§ EXERCISE DETAILS
Transcribe the listing below word for word.

§ DATA TO EXAMINE
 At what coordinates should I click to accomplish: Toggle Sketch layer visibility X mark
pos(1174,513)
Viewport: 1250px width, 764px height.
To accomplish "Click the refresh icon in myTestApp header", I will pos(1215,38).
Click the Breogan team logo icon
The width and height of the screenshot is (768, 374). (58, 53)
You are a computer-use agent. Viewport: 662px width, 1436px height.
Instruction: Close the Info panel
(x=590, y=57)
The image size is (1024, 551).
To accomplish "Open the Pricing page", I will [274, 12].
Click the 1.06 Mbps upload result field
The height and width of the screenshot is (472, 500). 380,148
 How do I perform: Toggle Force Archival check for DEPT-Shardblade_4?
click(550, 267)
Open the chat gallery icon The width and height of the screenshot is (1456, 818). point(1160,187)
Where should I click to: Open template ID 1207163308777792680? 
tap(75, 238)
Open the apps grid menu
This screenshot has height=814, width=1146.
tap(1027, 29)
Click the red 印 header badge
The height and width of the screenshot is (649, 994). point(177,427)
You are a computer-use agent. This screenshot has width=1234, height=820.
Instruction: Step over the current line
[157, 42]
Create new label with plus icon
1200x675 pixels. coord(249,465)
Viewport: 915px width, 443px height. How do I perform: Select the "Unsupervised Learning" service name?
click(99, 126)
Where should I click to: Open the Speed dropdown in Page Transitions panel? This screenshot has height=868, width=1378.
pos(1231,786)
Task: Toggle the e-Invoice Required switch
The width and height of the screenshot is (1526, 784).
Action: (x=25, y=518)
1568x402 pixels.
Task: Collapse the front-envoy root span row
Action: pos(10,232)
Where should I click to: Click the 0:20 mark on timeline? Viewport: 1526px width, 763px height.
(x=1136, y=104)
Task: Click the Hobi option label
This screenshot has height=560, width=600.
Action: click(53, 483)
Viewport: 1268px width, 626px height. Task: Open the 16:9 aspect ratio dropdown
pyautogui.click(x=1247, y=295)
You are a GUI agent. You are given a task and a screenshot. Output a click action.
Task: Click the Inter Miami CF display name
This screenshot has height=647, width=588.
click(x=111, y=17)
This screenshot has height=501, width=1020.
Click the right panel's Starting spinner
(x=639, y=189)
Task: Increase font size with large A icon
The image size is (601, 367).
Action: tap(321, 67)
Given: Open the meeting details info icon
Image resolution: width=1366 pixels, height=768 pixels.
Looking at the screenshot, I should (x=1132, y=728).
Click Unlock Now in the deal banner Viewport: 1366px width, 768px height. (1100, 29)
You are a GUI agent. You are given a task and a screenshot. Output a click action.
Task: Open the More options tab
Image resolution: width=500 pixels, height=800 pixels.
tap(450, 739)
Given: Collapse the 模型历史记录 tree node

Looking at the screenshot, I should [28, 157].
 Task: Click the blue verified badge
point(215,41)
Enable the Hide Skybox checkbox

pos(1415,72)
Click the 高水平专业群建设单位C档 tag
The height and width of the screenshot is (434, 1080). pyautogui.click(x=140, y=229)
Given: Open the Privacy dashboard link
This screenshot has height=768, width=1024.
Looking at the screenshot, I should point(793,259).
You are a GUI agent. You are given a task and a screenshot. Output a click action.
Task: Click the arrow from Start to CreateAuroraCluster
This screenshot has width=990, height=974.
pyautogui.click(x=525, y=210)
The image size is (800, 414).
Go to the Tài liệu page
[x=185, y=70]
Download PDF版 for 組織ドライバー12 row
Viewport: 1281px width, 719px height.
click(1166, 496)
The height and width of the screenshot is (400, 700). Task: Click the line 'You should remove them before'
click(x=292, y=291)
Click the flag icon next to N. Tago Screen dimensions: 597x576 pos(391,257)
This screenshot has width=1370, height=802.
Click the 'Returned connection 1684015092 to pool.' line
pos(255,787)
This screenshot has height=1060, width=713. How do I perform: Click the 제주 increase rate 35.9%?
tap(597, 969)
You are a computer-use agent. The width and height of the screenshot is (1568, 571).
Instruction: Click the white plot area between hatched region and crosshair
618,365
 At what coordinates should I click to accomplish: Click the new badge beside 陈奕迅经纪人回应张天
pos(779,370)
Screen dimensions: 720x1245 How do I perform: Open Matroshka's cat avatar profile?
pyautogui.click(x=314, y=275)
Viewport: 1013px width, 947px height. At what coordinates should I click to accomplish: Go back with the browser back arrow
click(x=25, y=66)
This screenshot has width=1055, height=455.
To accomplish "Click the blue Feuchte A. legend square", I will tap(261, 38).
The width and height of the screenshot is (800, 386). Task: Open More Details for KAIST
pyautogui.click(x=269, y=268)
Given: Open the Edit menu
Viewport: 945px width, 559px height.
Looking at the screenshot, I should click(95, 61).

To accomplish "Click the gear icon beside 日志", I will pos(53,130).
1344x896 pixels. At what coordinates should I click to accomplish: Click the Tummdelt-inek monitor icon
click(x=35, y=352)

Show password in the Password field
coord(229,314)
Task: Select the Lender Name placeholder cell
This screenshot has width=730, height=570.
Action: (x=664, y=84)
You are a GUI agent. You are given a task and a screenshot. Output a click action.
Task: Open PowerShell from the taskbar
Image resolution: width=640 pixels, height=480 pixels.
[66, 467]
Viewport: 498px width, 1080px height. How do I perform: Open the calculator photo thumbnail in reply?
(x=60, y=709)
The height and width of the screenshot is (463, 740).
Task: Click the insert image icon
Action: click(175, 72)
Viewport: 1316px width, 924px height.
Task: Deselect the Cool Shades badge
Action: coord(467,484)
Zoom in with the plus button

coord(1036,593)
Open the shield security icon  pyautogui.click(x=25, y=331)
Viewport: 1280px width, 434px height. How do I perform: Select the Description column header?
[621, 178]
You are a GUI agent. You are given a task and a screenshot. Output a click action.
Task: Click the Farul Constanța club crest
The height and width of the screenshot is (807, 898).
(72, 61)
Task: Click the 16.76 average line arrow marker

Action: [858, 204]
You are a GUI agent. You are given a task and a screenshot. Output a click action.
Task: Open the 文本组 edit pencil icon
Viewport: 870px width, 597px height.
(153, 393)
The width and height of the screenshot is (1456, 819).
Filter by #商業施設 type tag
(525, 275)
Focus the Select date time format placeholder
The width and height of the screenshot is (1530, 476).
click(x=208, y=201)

§ COMPLETED EXERCISE
 At what coordinates should I click to accomplish: Toggle Sketch layer visibility X mark
pos(1174,513)
Viewport: 1250px width, 764px height.
To accomplish "Click the refresh icon in myTestApp header", I will pos(1215,38).
Click the Breogan team logo icon
The width and height of the screenshot is (768, 374). (58, 53)
You are a computer-use agent. Viewport: 662px width, 1436px height.
Instruction: Close the Info panel
(x=590, y=57)
The image size is (1024, 551).
To accomplish "Open the Pricing page", I will [274, 12].
Click the 1.06 Mbps upload result field
The height and width of the screenshot is (472, 500). 380,148
 How do I perform: Toggle Force Archival check for DEPT-Shardblade_4?
click(550, 267)
Open the chat gallery icon The width and height of the screenshot is (1456, 818). point(1160,187)
Where should I click to: Open template ID 1207163308777792680? 
tap(75, 238)
Open the apps grid menu
This screenshot has height=814, width=1146.
tap(1027, 29)
Click the red 印 header badge
The height and width of the screenshot is (649, 994). point(177,427)
You are a computer-use agent. This screenshot has width=1234, height=820.
Instruction: Step over the current line
[157, 42]
Create new label with plus icon
1200x675 pixels. coord(249,465)
Viewport: 915px width, 443px height. How do I perform: Select the "Unsupervised Learning" service name?
click(99, 126)
Where should I click to: Open the Speed dropdown in Page Transitions panel? This screenshot has height=868, width=1378.
pos(1231,786)
Task: Toggle the e-Invoice Required switch
The width and height of the screenshot is (1526, 784).
Action: (x=25, y=518)
1568x402 pixels.
Task: Collapse the front-envoy root span row
Action: pos(10,232)
Where should I click to: Click the 0:20 mark on timeline? Viewport: 1526px width, 763px height.
(x=1136, y=104)
Task: Click the Hobi option label
This screenshot has height=560, width=600.
Action: click(53, 483)
Viewport: 1268px width, 626px height. Task: Open the 16:9 aspect ratio dropdown
pyautogui.click(x=1247, y=295)
You are a GUI agent. You are given a task and a screenshot. Output a click action.
Task: Click the Inter Miami CF display name
This screenshot has height=647, width=588.
click(x=111, y=17)
This screenshot has height=501, width=1020.
Click the right panel's Starting spinner
(x=639, y=189)
Task: Increase font size with large A icon
The image size is (601, 367).
Action: tap(321, 67)
Given: Open the meeting details info icon
Image resolution: width=1366 pixels, height=768 pixels.
Looking at the screenshot, I should (x=1132, y=728).
Click Unlock Now in the deal banner Viewport: 1366px width, 768px height. (1100, 29)
You are a GUI agent. You are given a task and a screenshot. Output a click action.
Task: Open the More options tab
Image resolution: width=500 pixels, height=800 pixels.
tap(450, 739)
Given: Collapse the 模型历史记录 tree node

Looking at the screenshot, I should [28, 157].
 Task: Click the blue verified badge
point(215,41)
Enable the Hide Skybox checkbox

pos(1415,72)
Click the 高水平专业群建设单位C档 tag
The height and width of the screenshot is (434, 1080). pyautogui.click(x=140, y=229)
Given: Open the Privacy dashboard link
This screenshot has height=768, width=1024.
Looking at the screenshot, I should point(793,259).
You are a GUI agent. You are given a task and a screenshot. Output a click action.
Task: Click the arrow from Start to CreateAuroraCluster
This screenshot has width=990, height=974.
pyautogui.click(x=525, y=210)
The image size is (800, 414).
Go to the Tài liệu page
[x=185, y=70]
Download PDF版 for 組織ドライバー12 row
Viewport: 1281px width, 719px height.
click(1166, 496)
The height and width of the screenshot is (400, 700). Task: Click the line 'You should remove them before'
click(x=292, y=291)
Click the flag icon next to N. Tago Screen dimensions: 597x576 pos(391,257)
This screenshot has width=1370, height=802.
Click the 'Returned connection 1684015092 to pool.' line
pos(255,787)
This screenshot has height=1060, width=713. How do I perform: Click the 제주 increase rate 35.9%?
tap(597, 969)
You are a computer-use agent. The width and height of the screenshot is (1568, 571).
Instruction: Click the white plot area between hatched region and crosshair
618,365
 At what coordinates should I click to accomplish: Click the new badge beside 陈奕迅经纪人回应张天
pos(779,370)
Screen dimensions: 720x1245 How do I perform: Open Matroshka's cat avatar profile?
pyautogui.click(x=314, y=275)
Viewport: 1013px width, 947px height. At what coordinates should I click to accomplish: Go back with the browser back arrow
click(x=25, y=66)
This screenshot has width=1055, height=455.
To accomplish "Click the blue Feuchte A. legend square", I will tap(261, 38).
The width and height of the screenshot is (800, 386). Task: Open More Details for KAIST
pyautogui.click(x=269, y=268)
Given: Open the Edit menu
Viewport: 945px width, 559px height.
Looking at the screenshot, I should click(95, 61).

To accomplish "Click the gear icon beside 日志", I will pos(53,130).
1344x896 pixels. At what coordinates should I click to accomplish: Click the Tummdelt-inek monitor icon
click(x=35, y=352)

Show password in the Password field
coord(229,314)
Task: Select the Lender Name placeholder cell
This screenshot has width=730, height=570.
Action: (x=664, y=84)
You are a GUI agent. You are given a task and a screenshot. Output a click action.
Task: Open PowerShell from the taskbar
Image resolution: width=640 pixels, height=480 pixels.
[66, 467]
Viewport: 498px width, 1080px height. How do I perform: Open the calculator photo thumbnail in reply?
(x=60, y=709)
The height and width of the screenshot is (463, 740).
Task: Click the insert image icon
Action: click(175, 72)
Viewport: 1316px width, 924px height.
Task: Deselect the Cool Shades badge
Action: coord(467,484)
Zoom in with the plus button

coord(1036,593)
Open the shield security icon  pyautogui.click(x=25, y=331)
Viewport: 1280px width, 434px height. How do I perform: Select the Description column header?
[621, 178]
You are a GUI agent. You are given a task and a screenshot. Output a click action.
Task: Click the Farul Constanța club crest
The height and width of the screenshot is (807, 898).
(72, 61)
Task: Click the 16.76 average line arrow marker

Action: [858, 204]
You are a GUI agent. You are given a task and a screenshot. Output a click action.
Task: Open the 文本组 edit pencil icon
Viewport: 870px width, 597px height.
(153, 393)
The width and height of the screenshot is (1456, 819).
Filter by #商業施設 type tag
(525, 275)
Focus the Select date time format placeholder
The width and height of the screenshot is (1530, 476).
click(x=208, y=201)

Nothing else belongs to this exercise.